Pada saat pengumpulan urin dilakukan pengukuran volume urin yang
diekskresikan. Pengukuran volume urin tersebut bertujuan agar dapat
ditentukan berapa jumlah obat (siprofloksasin) yang telah diekskresikan
(nilai Du). Berdasarkan hasil pengamatan, volume urin blanko yang
diperoleh adalah 520 ml dan volume urin pada waktu 11.00-14.00 adalah
500 mL, 14.00-17.00 adalah 500 mL, 17.00-20.00 adalah 500 mL, 20.00-
21.30 adalah 500 mL, 04.30-08.00 adalah 500 mL dan 08.00-11.00 adalah
500 mL. Pada orang dewasa, volume urin normal per hari adalah 1500-6000
ml (minimum 30 ml per jam) (Sheerwood, 2011). Volume urin yang
diperoleh masuk dalam rentang nilai normal. Hal ini disebabkan karena
jumlah asupan cairan (air) pada tubuh cukup banyak.
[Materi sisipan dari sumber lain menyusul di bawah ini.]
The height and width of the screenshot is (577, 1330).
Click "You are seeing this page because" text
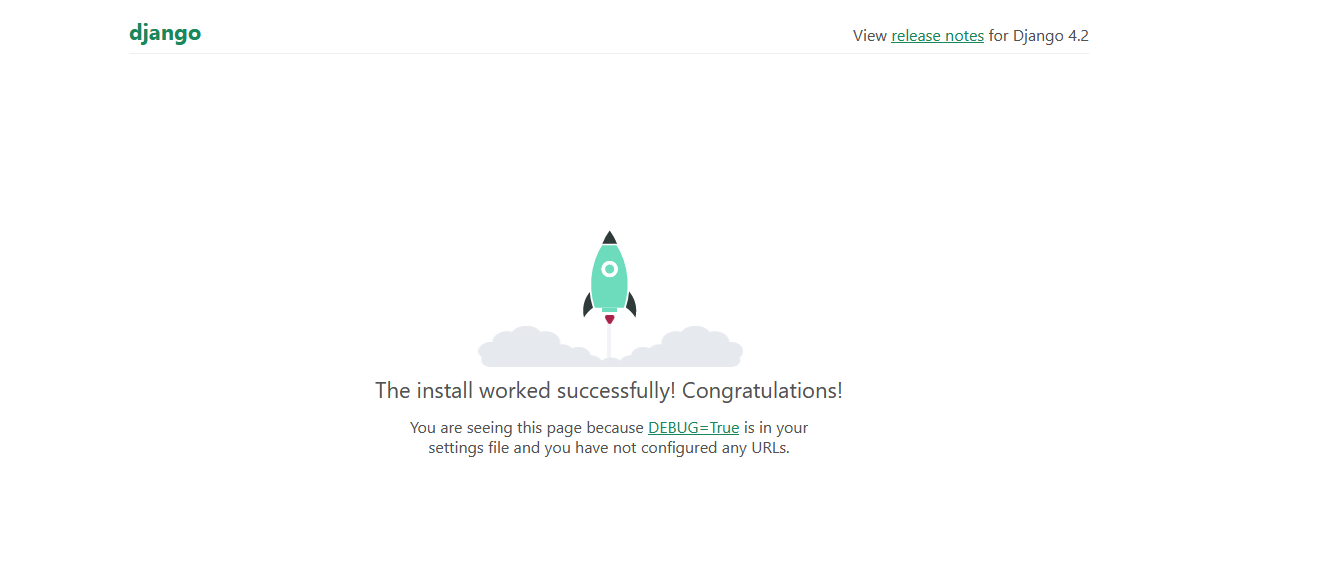(x=527, y=428)
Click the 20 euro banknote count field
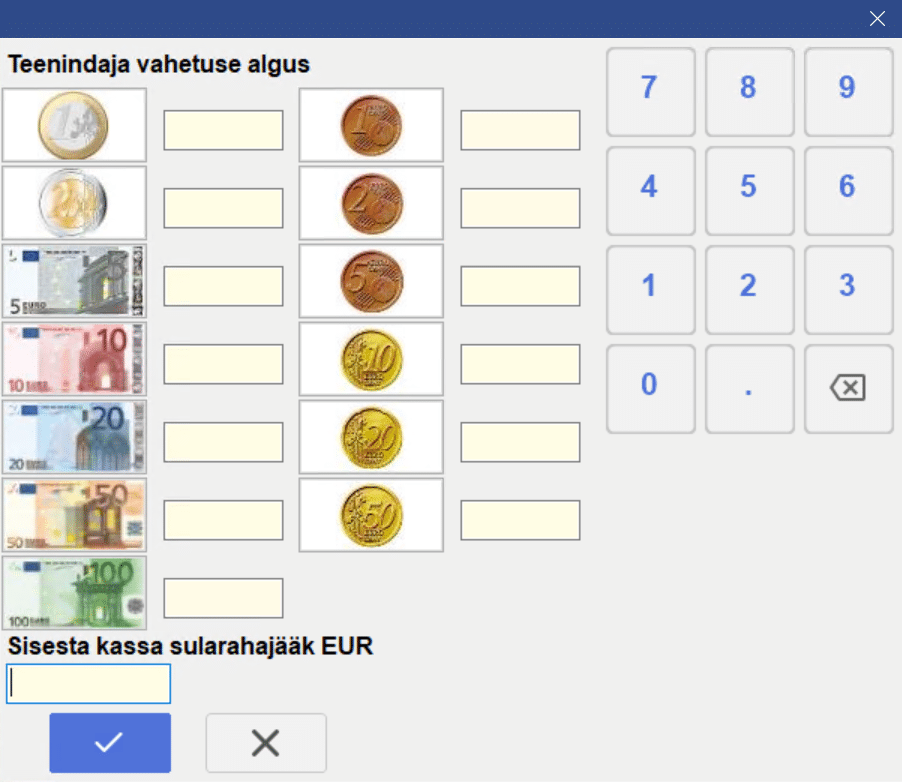Screen dimensions: 902x782 click(x=223, y=442)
Dari tiap sampel urin
yang terkumpul pada selang waktu tersebut diambil sebanyak 10 mL dan
dimasukkan ke dalam vial yang disimpan pada lemari pendingin dengan
suhu -4o C. Hal ini disebabkan apabila urin berada dalam suhu ruangan
untuk periode waktu lama maka kristal urin dan sel darah merah akan
lisis/hancur serta berubah menjadi alkalin.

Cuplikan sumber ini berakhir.